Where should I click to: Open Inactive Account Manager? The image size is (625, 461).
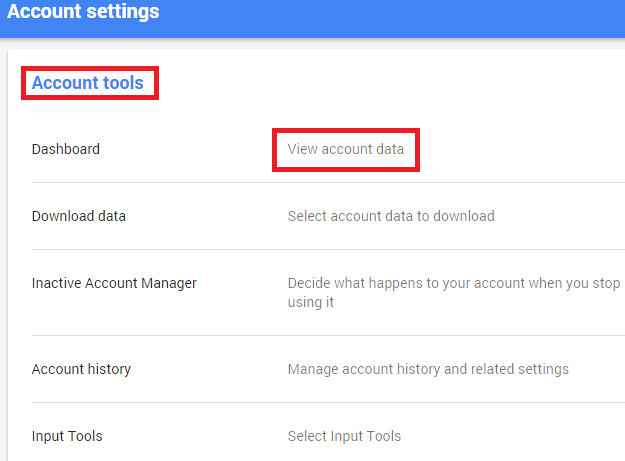click(114, 283)
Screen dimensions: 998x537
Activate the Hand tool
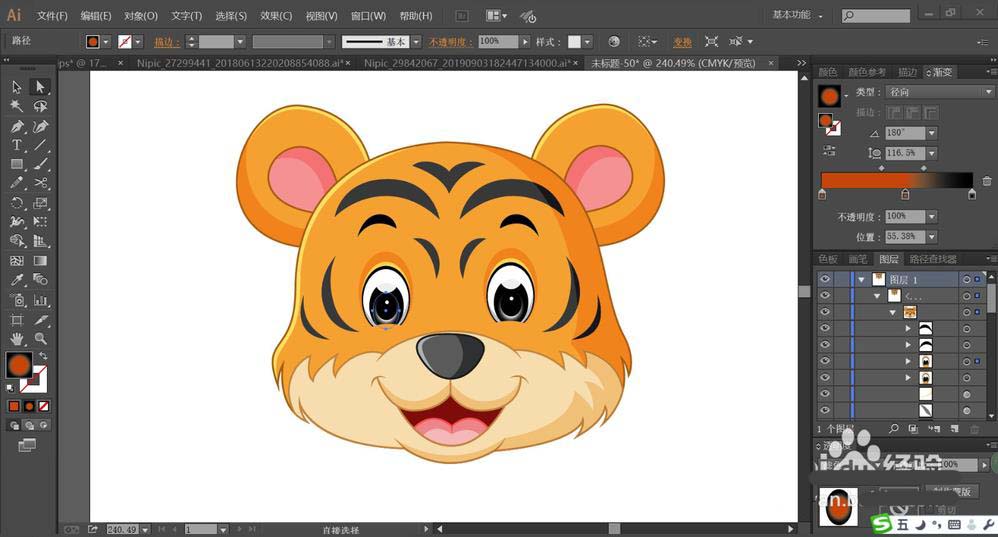[x=17, y=339]
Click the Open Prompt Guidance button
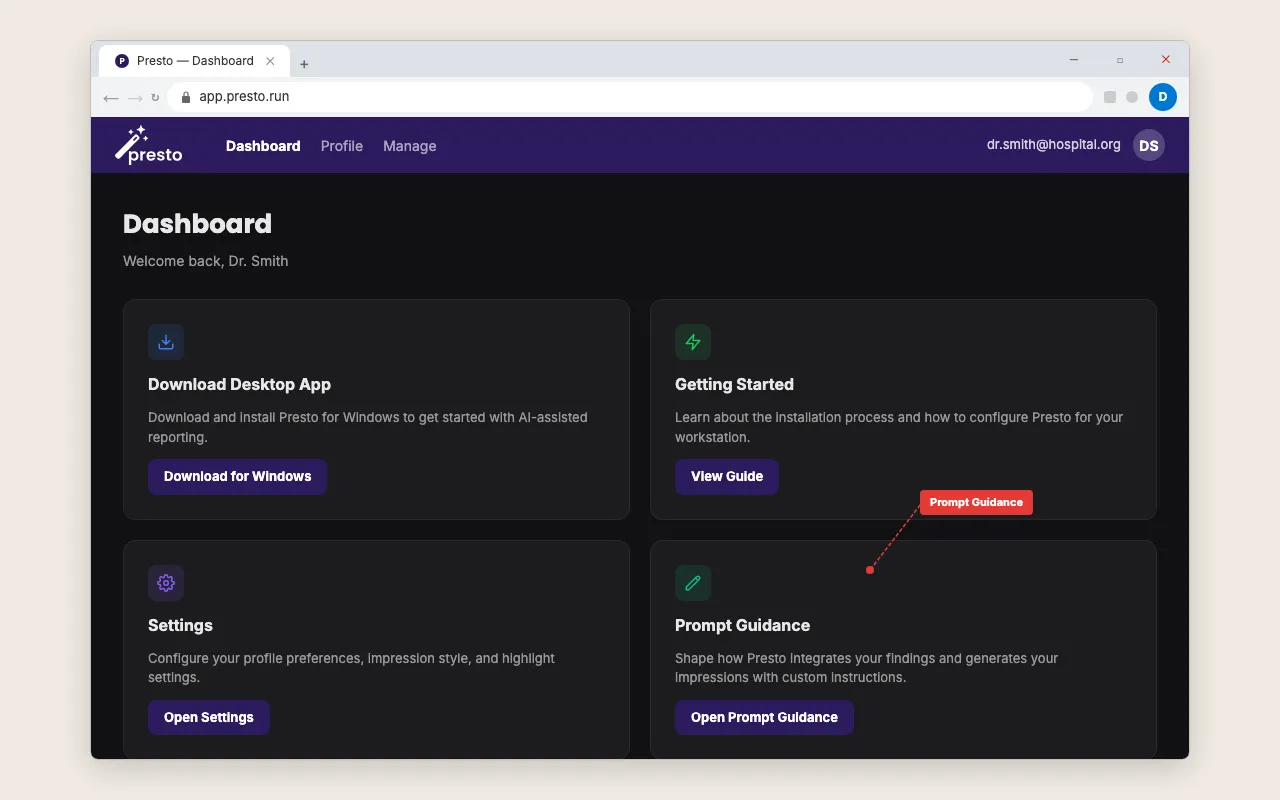The height and width of the screenshot is (800, 1280). (764, 717)
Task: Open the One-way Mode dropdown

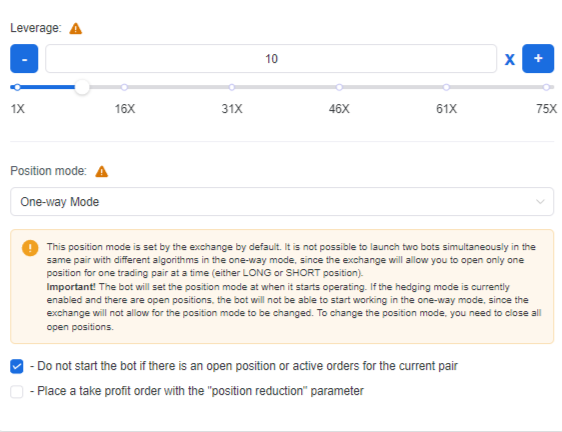Action: tap(282, 201)
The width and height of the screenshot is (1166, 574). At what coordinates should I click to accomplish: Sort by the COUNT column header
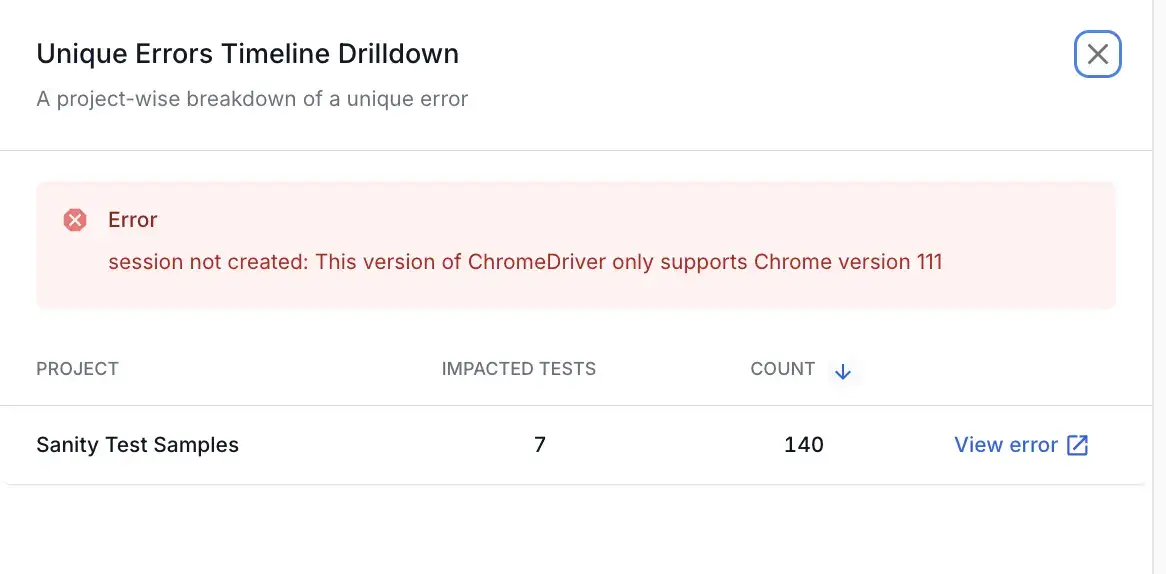tap(782, 369)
+++
JOB: Reproduce all of the data above line for line, without the pictures.

SOLUTION TO THIS PROBLEM:
Where should I click to: Open Inactive Account Manager? The image size is (625, 461).
click(114, 283)
Screen dimensions: 998x537
Activate the Hand tool
[x=17, y=339]
Click the Open Prompt Guidance button
The height and width of the screenshot is (800, 1280). (764, 717)
Task: Open the One-way Mode dropdown

Action: tap(282, 201)
The width and height of the screenshot is (1166, 574). At what coordinates should I click to accomplish: Sort by the COUNT column header
tap(782, 369)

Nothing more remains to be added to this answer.